The collective bargaining agreement between the school and the American Association of University Professors, of which Ollie is a member, requires a showing of serious misconduct in order to fire an employee for “just cause” and also affords Ollie other union protections
UConn had argued that Ollie’s personal contract superseded the union deal, allowing it to fire him in March 2018 for a broader range of offenses.
Arbitrator Marcia Greenbaum, in a decision filed on July 31, found that neither Ollie nor the union waived his union protections when signing his latest contract.
The arbitrator plans hearings to determine whether UConn fired Ollie for just cause, or if he is owed more than $10 million that was left on his contract, which was through June 30, 2021.
“Serious misconduct is the standard that now has to be proved by the university,” said Michael Bailey, executive director of UConn’s chapter of the AAUP. “I think, as the arbitrator said in her discussion, that is a heavy burden to be placed on the university.”
The school acknowledged Tuesday that the ruling will make proving its case more difficult.
“Nonetheless, UConn remains confident it can prevail in this matter, even against the higher standard, especially in light of the recent NCAA ruling,” said Stephanie Reitz, the school’s spokeswoman.
The NCAA Committee on Infractions last month placed the UConn program on two years of probation and sanctioned Ollie individually for numerous violations of NCAA rules during his tenure.

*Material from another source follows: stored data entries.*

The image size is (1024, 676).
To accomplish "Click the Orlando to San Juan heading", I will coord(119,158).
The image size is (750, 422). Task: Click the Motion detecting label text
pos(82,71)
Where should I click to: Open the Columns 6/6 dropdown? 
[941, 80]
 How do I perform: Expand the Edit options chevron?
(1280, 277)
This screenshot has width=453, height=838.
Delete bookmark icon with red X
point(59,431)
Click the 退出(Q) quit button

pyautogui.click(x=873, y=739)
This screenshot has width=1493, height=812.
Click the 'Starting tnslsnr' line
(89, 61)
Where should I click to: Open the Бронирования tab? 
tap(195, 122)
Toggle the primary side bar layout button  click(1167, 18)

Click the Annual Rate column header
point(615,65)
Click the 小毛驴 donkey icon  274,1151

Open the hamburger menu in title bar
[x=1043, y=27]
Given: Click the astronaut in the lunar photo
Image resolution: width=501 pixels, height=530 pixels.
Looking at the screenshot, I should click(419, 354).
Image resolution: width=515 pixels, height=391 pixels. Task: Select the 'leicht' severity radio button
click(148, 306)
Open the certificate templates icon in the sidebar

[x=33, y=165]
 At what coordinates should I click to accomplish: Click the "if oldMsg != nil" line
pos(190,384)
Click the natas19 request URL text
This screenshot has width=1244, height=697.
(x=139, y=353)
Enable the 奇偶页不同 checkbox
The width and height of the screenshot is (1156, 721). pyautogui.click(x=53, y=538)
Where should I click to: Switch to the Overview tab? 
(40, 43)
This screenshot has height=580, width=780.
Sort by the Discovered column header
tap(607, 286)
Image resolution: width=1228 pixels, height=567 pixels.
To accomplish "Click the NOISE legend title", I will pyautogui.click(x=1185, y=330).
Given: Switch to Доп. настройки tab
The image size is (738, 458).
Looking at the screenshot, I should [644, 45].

The Committee on Infractions said the violations mainly stemmed from improper pickup games at which student managers kept statistics for coaches, the use of a video coordinator as a coach, which resulted in more than the allowable number of coaches, and free training sessions provided to three players by a trainer who was friends with Ollie.
The NCAA issued a three-year, show-cause order for the former head coach for failing to promote an atmosphere of compliance and providing misleading statements to investigators and failing to monitor his staff.
That means that any NCAA member school that might hire Ollie must restrict him from any athletically related duties unless it shows why those restrictions should not apply.
But Ollie’s attorney, Jacques Parenteau, said that does not mean the firing was justified.
“One should not assume that the NCAA’s recent action, which was totally lacking in due process protections, will have any relevance before an impartial arbitrator,” he said.
Bailey said he is hopeful that, in the absence of a settlement, the arbitration process can be concluded by the end of the year.